The article itself is very thin when giving its reasons. I’m sure it’s oké for people without the money to spend, but I would rather pay more for increased reliability. If the German summers are similar to how the Dutch maintains their railways, I’m sure they will plan a ton of construction while the masses of people that usually take the trains for work are on holiday. So I’m inclined to see this promotional as compensation for bad summer train service.
The trick to Interrail is that you avoid Spain, France, and Italy - reservations are generally free or cheap outside of those countries. It's also handy if you need to get from somewhere aside from London in the UK into Europe - UK trains have no fees, and the Eurostar is 38 euros each way (it's extortionately priced otherwise), so even just hopping over to Berlin via Brussels becomes cheaper with Interrail most of the time.
Some yes, others not so much.
E.g. regarding France, using its regular online services DB will only sell tickets on the through trains from Germany, but nothing involving a connection in France, whereas conversely SNCF won't sell online tickets to stations in Germany not served by the direct trains from France.
> bahn.de will sell me (through an international website to which they redirect)
The problem with international-bahn.de is that what it sells aren't real through tickets, so if you miss a connection, you're depending on the goodwill of the operators involved to let you continue your journey without having to buy a (potentially very expensive) new ticket, or pay you a taxi respectively hotel accommodation if you've missed the final train of the day.

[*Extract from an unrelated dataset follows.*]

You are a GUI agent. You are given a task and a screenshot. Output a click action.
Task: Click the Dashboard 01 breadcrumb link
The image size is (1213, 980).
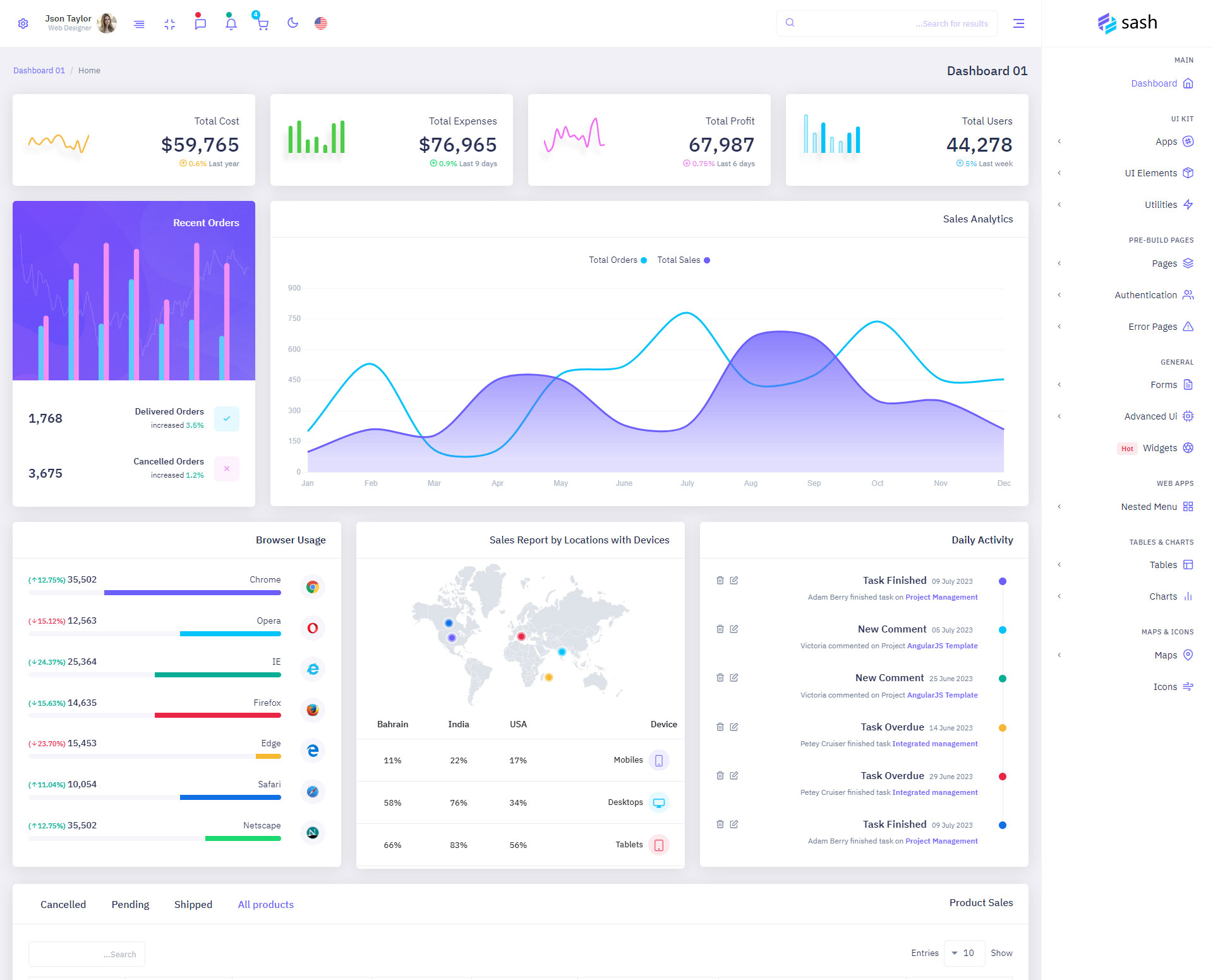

The only way to get proper through tickets involving connections both on the French and the German side (e.g. I luckily live near the Paris – Strasbourg – Stuttgart service, but technically I still need a connecting regional train for a few stations) is by buying them from a ticket office, but then again due to some obscure technical issues this hasn't been possible since the end of February.
European rail companies have claimed rail can be competitive for up to 4 hours, which matches my impressions of these journeys. London-Amsterdam and London-Frankfurt (which DB were talking about running at one stage before the problems with the new ICE models - don't know if that's still planned at some point or not) make sense, but that's about the limit tbh.
The standard bahn.de site still allows stopovers, but since the pandemic you can no longer book Eurostar segments through it. Sad face.